- Historic Sites
May/June 1999 | Volume 50, Issue 3
A case could be made that the answer to both categories is Julius Rosenberg. As a spy for the Soviet Union he lasted only a short while and accomplished little of value. But as a martyr of the left who gladly died for his beliefs (he and his wife could have saved themselves by giving the authorities a full confession) he probably did more to legitimize the idea of virtuous treason than any American spy except that other hapless revolutionary Nathan Hale.
An authoritative new book based on KGB archives, The Haunted Wood by Allen Weinstein and Alexander Vassiliev, leaves no doubt whatsoever that Julius—though not his fervently supportive but unrecruited wife, Ethel—was a secret agent of Soviet intelligence from 1941 until his arrest in 1950. Julius (NKGB code name Antenna, later changed to Liberal) virtually recruited himself, volunteering to spy in the wartime factory in which he worked as an engineer. He was already running a four-person espionage cell of fellow engineers for the Communist Party of the United States when he came under the discipline of the Soviet intelligence service.

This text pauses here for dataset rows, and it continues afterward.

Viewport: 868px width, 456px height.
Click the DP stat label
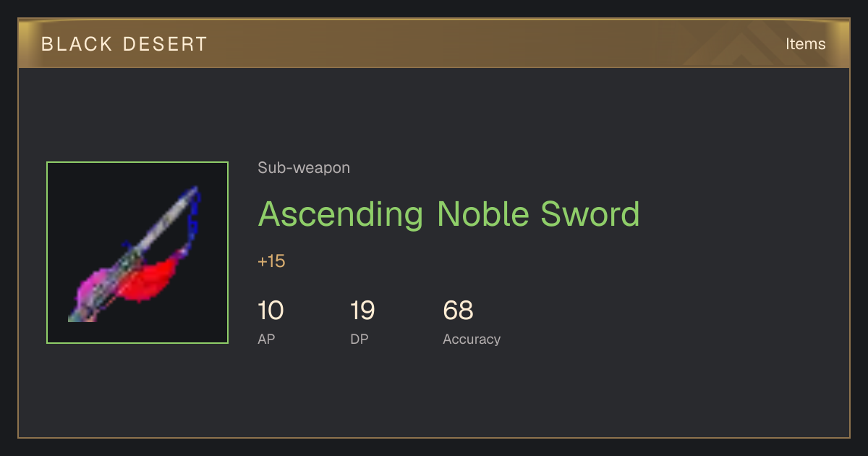point(359,339)
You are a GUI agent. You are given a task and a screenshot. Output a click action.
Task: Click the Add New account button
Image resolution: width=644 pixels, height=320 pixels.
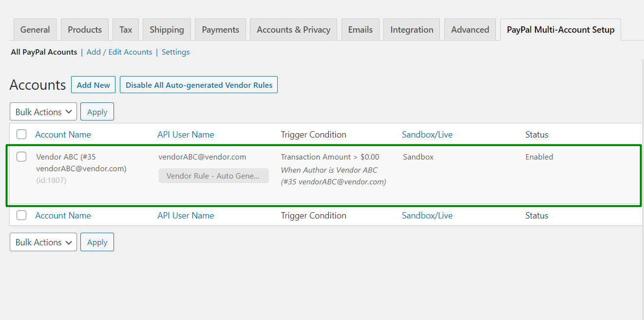[94, 85]
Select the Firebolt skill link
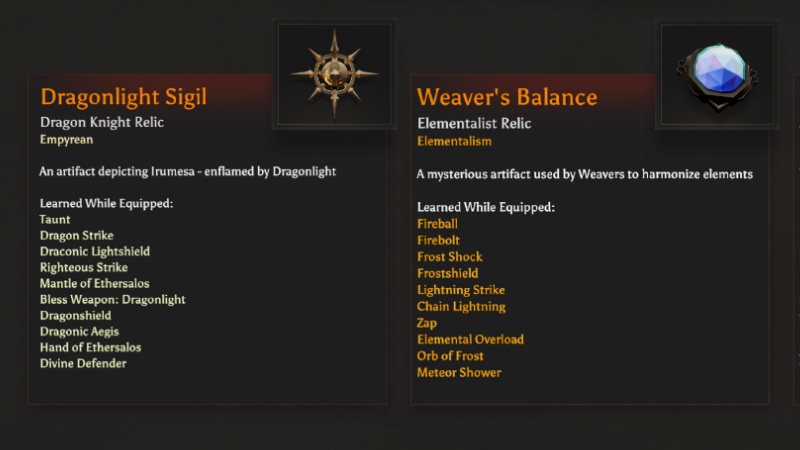 (437, 240)
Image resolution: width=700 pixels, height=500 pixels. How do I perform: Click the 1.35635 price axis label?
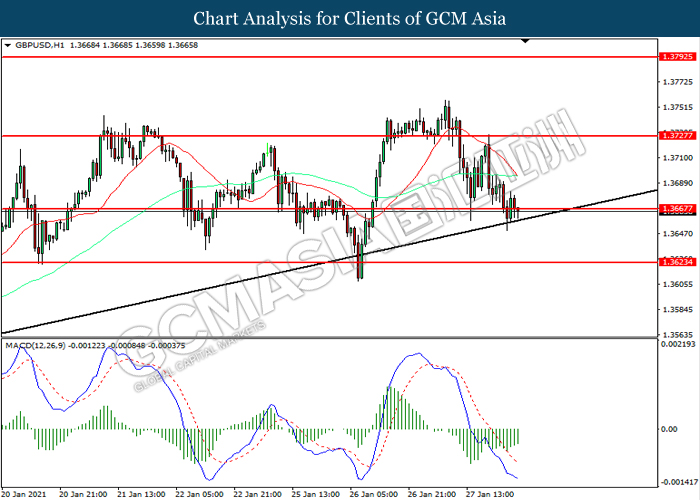[x=678, y=335]
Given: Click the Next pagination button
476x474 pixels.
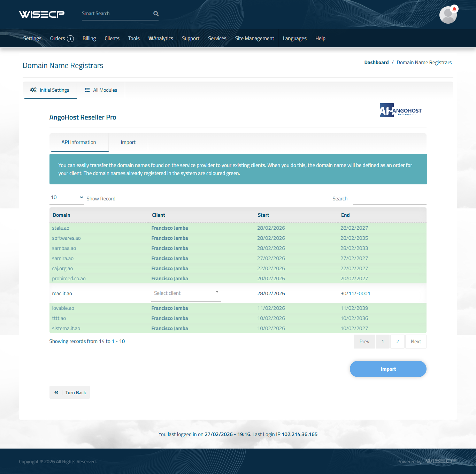Looking at the screenshot, I should [416, 342].
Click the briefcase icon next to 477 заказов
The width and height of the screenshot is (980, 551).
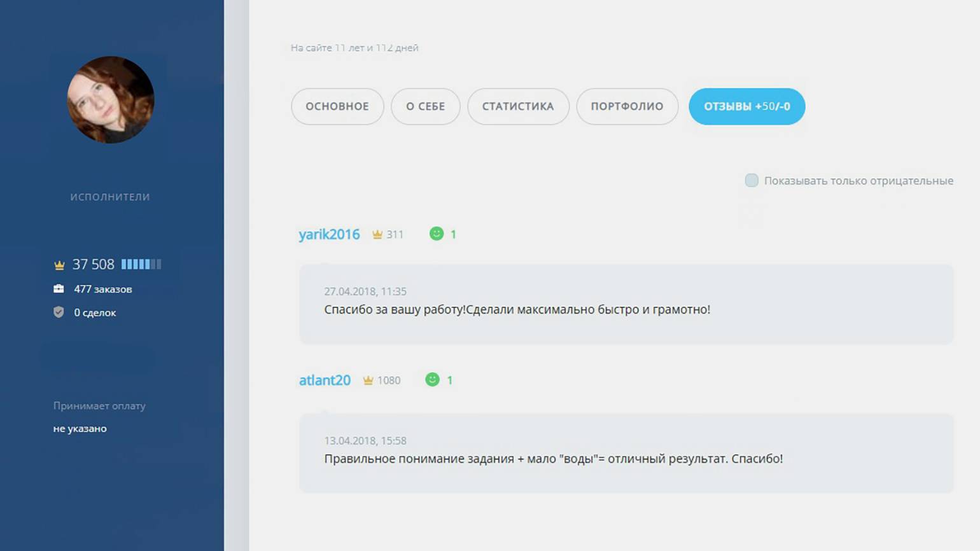pos(59,289)
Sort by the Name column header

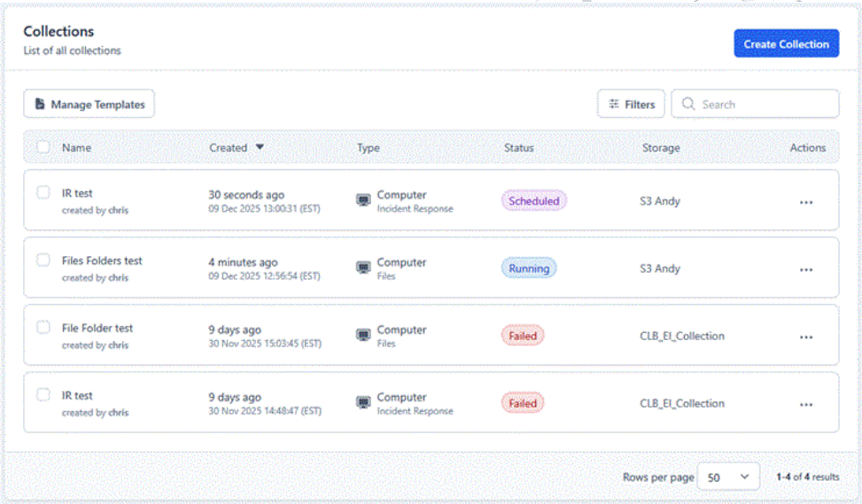click(76, 148)
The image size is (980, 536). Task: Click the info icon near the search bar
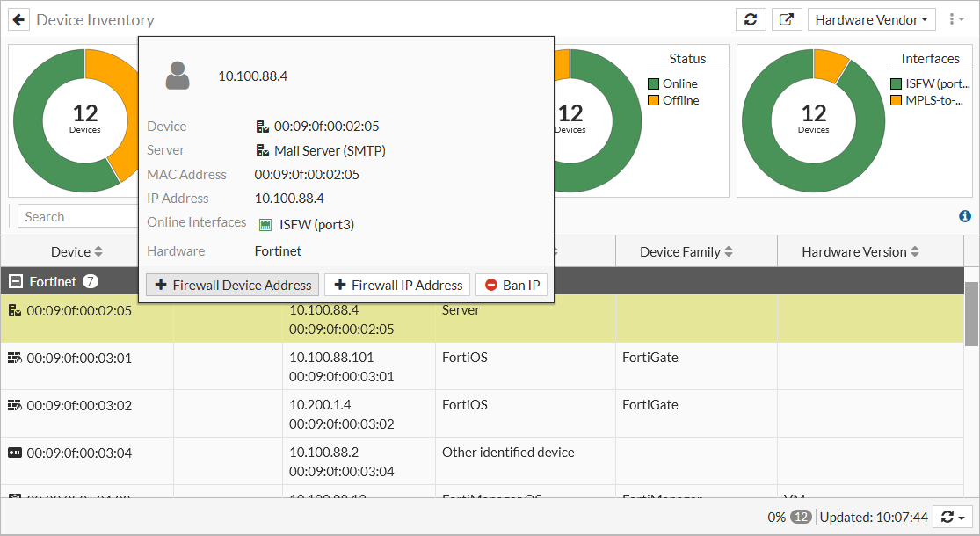[x=965, y=216]
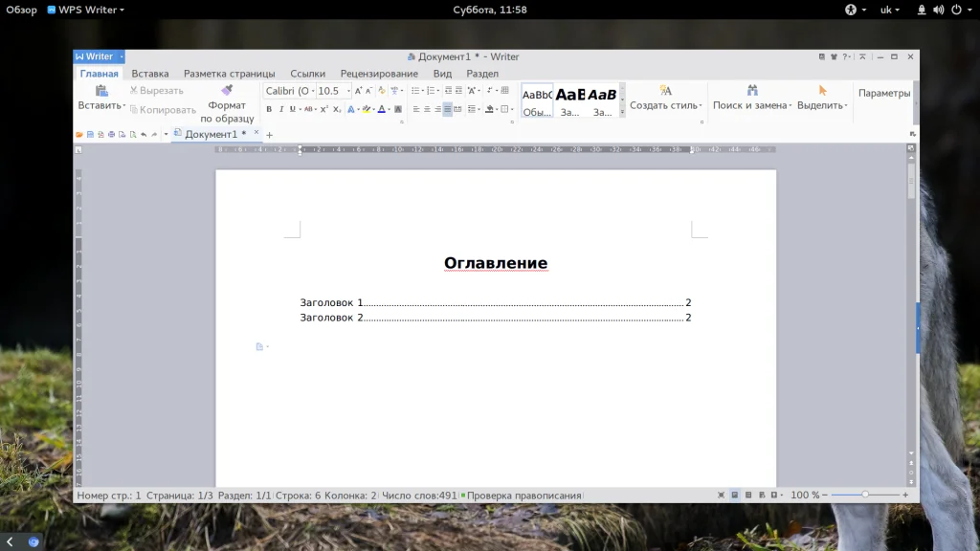Click the Параметры button
The height and width of the screenshot is (551, 980).
884,93
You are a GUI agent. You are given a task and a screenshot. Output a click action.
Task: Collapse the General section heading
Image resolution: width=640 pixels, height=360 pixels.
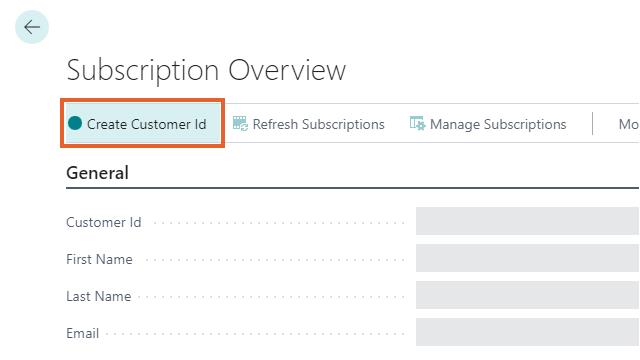98,173
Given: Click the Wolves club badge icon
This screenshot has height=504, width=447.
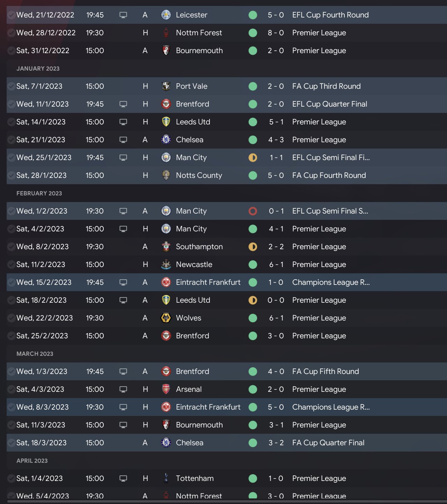Looking at the screenshot, I should (166, 318).

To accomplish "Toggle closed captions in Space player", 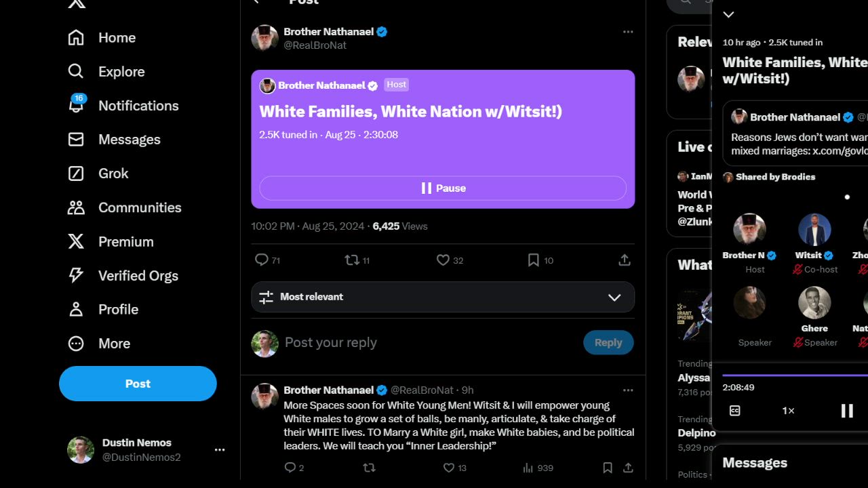I will 735,411.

Julius’s eagerness to help the Soviets knew no bounds. He sought out targets on his own and apparently was unable to stop spying even after he was compromised and his handlers ordered him to cease and desist for his own sake and that of other far more valuable agents he might compromise. A long-time member of the party, Julius was the quintessential revolutionarybeliever, and both he and his wife were motivated by what amounted to religious passion. There were many others like them in the United States during the Stalin era. The Haunted Wood quotes plaintive dispatches from Soviet spymasters of the period claiming to be overwhelmed by volunteers from the American left. Most of these eager amateurs were turned away because Moscow simply didn’t have enough case officers to handle them all.
Julius Rosenberg’s only notable contribution to ENORMOZ, the Russian operation to steal the secrets of the atomic bomb from the United States and Great Britain, was the recruitment in 1944 of his brother-inlaw, David Greenglass, a machinist in the Manhattan Project laboratory at Los Alamos, New Mexico. Greenglass provided Soviet intelligence with marginally useful information on personnel and with diagrams of A-bomb components.
After his arrest, in an apparent effort to protect his ailing wife, who had acted as his courier, Greenglass denounced the Rosenbergs, among others. His trial testimony resulted in a fifteen-year sentence for himself and the death penalty for Julius and Ethel. On June 19, 1953, the Rosenbergs were executed, a punishment so disproportionate to their meager service to the international Communist conspiracy that it guaranteed their place in history and in the folklore of left and right alike as the most overrated spies of all time.
The most underrated spy who ever worked against the United States must, by definition, be one who was never caught. My nomination goes to the asset inside the Manhattan Project who made it possible for the secrets of the bomb to fall into the hands of Soviet spies. Not only has this supremely imaginative and valuable asset never been identified, but his existence has never been proved, and if he did exist, he may never even have been formally recruited. Now that’s trade-craft.